Alcuni residenti hanno provato a restare e a reinventarsi. Il signor Di Noto per esempio, proprietario di una delle tre botteghe sopravvissute nell’isola, ha sostituito i beni di prima necessità con prodotti turistici. Anche Salvino Finocchiaro, edicolante di via Roma, oltre ai dischi e ai giornali oggi vende souvenir, mentre Marilia Di Giovanni nella storica libreria Mascali ora ha libri per stranieri. Tra rabbia, rassegnazione e tentativi di adeguarsi, sono nate anche alcune associazioni che provano a dar voce agli ortigiani. Ortigia Sostenibile è una di queste. Il suo rappresentante, l’avvocato Corrado Giuliano, racconta di battaglie come quella contro l’edificazione di un locale notturno nella piazza d’armi antistante il federiciano castello Maniace. O contro la privatizzazione della spiaggia di Cala Rossa, una delle poche spiagge libere di cui fruiscono tutto l’anno famiglie, locali e turisti.

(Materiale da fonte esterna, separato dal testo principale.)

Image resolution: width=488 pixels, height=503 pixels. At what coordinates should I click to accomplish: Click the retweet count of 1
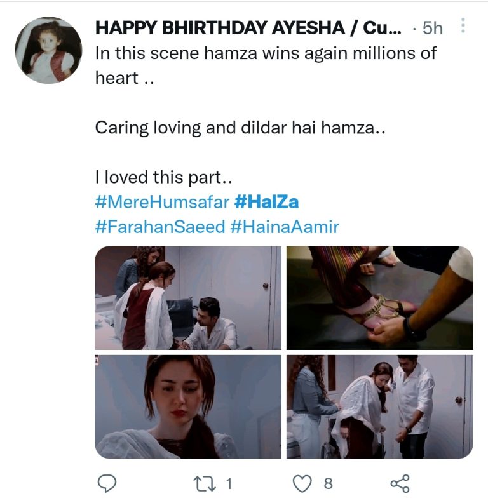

Anche il movimento civico Semi (sostenibilità, educazione, mobilitazione, integrazione), come racconta la libraia Marilia di Giovanni, ha chiesto pubblicamente al sindaco di limitare l’impatto delle attività turistiche sulla vita del quartiere e di «considerare la peculiarità del centro storico in tutte le scelte autorizzative». Secondo entrambi i movimenti, le risposte dell’amministrazione comunale sono state assenti o parziali. Ortigia resta, negli occhi di chi ci vive, una sorvegliata speciale, in attesa di capire il suo destino.
Scheda:
Dai dati sul numero dei residenti della città per ogni circoscrizione è possibile ricavare una serie storica del numero dei residenti di Ortigia in relazione a quello dei residenti a Siracusa. Se la percentuale di siracusani che risiedevano a Ortigia nel 1960 era del 31,6%, nel 2020 questo numero si è ridotto al 3,2%. Numeri più preoccupanti di quelli del centro storico di Venezia dove nel 1960 viveva il 41% dei veneziani, mentre nel 2020 solo il 20%. Nel decennio 2010-2020 i residenti in Ortigia sono diminuiti del 12%, mentre la popolazione complessiva di Siracusa si è ridotta solo del 2,9%. Più o meno negli stessi anni, 2010-2018, la popolazione residente nel centro storico di Venezia è diminuita dell’11%. I dati relativi ai flussi turistici in città mostrano una tendenza decisamente inversa: gli arrivi (numero di clienti ospitati) nel decennio 2009-2019 sono cresciuti del 47,4%, mentre le presenze (numero di notti trascorse dai clienti) del 18,3%.